Objective: The aim of this study is to introduce multitask learning techniques to improve the application's performance on NLU tasks, especially intent classification and NER in specific domains.
Methods: To achieve the language understanding capability, a strategy is to combine the intent classification and entity recognition tasks by using a shared model based on the shared representation and task dependencies. This approach is known as multitask learning and leverages the collaborative interaction between these related tasks to enhance performance. The proposed learning architecture is designed to be adaptable to various NLU-based applications, but in this work are discussed use cases in chatbots.
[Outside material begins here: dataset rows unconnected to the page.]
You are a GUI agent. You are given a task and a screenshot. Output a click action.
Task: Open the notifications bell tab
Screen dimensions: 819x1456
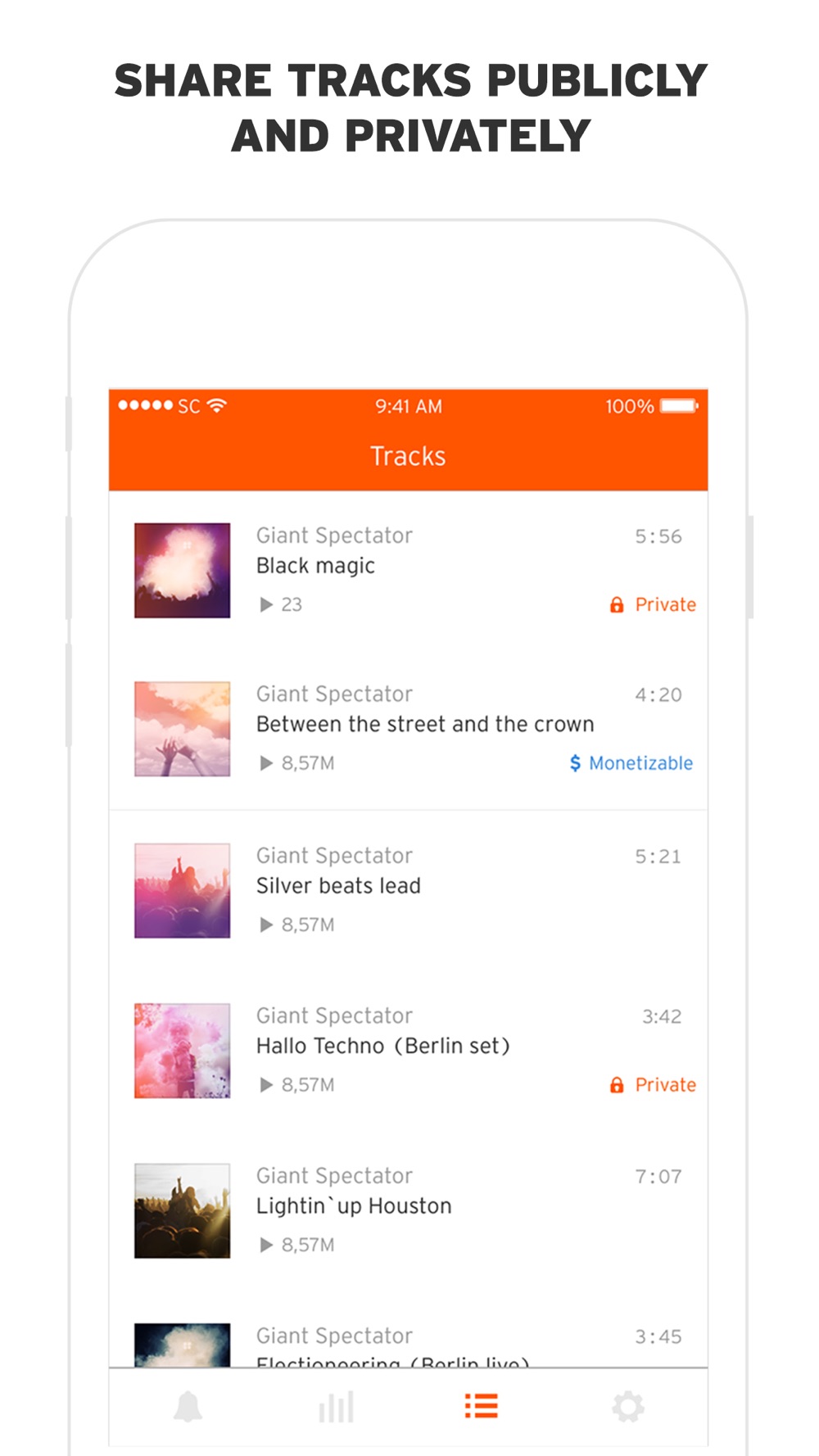(x=188, y=1406)
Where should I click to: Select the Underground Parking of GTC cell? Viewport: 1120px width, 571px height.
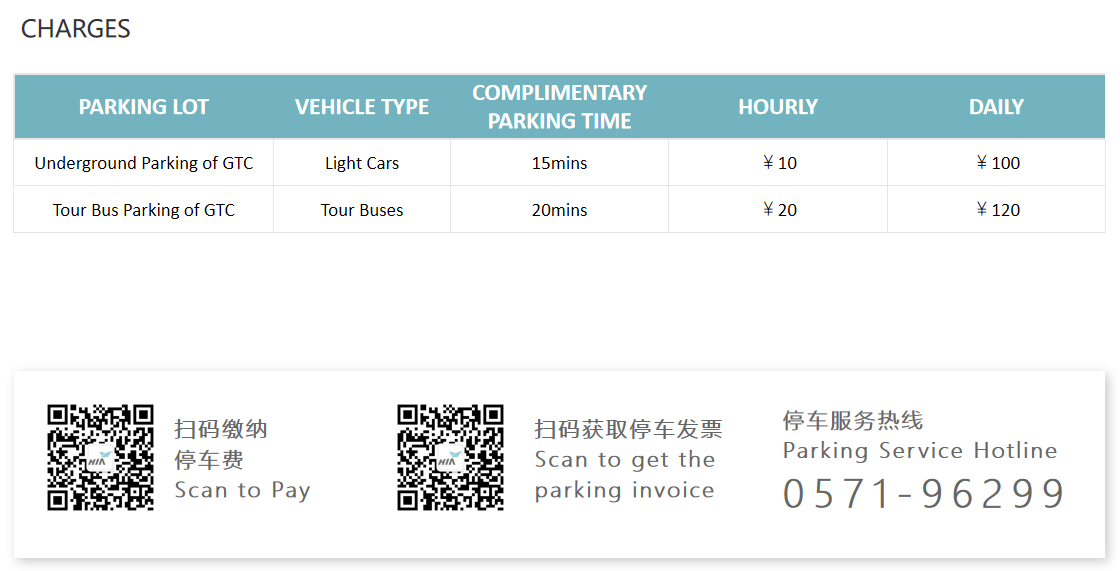pos(144,163)
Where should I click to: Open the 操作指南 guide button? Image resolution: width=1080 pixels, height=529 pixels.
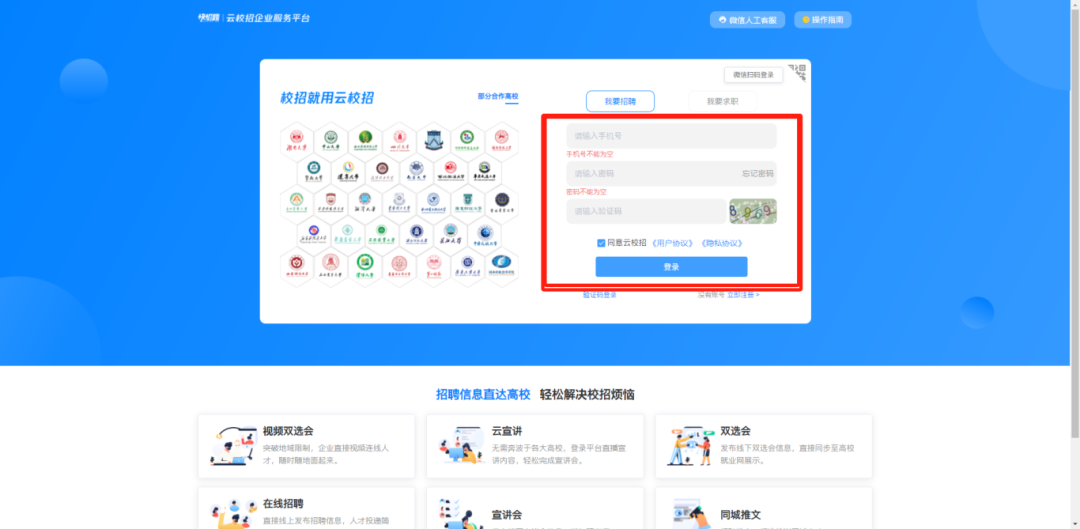click(822, 20)
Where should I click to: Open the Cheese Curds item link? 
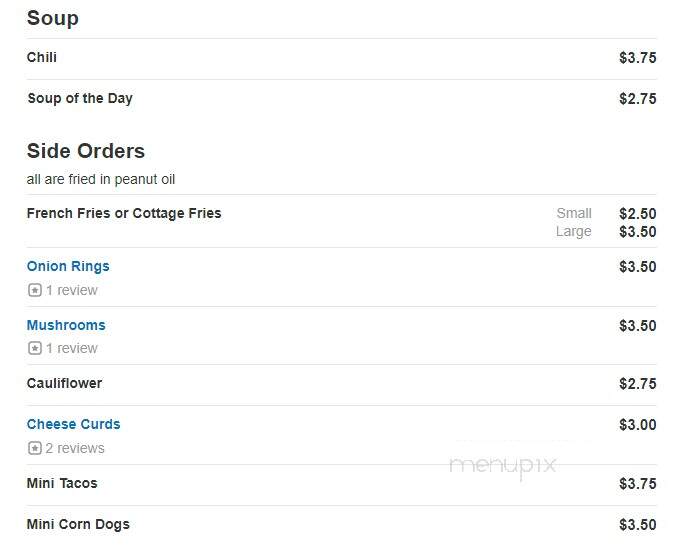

Results: The results show the effectiveness of the proposed approach by following several experiments, both from intent classification and named entity recognitions. The multitask learning capabilities highlight the potential of multi-task learning in chatbot systems for close domains. The optimal hyperparameters consist of a warm-up step of 60, an early stopping probability of 10, a weight decay of 0.001, a Named Entity Recognition (NER) loss weight of 0.58, and an intention classification loss weight of 0.4.
Conclusion: The performance of Dual Intent and Entity Transformer (DIET) for both tasks—intent classification and named entity recognition—is highly dependent on the data. This leads to various capabilities for the hyperparameter combinations. Our proposed model architecture significantly outperforms previous studies based on common evaluation metrics.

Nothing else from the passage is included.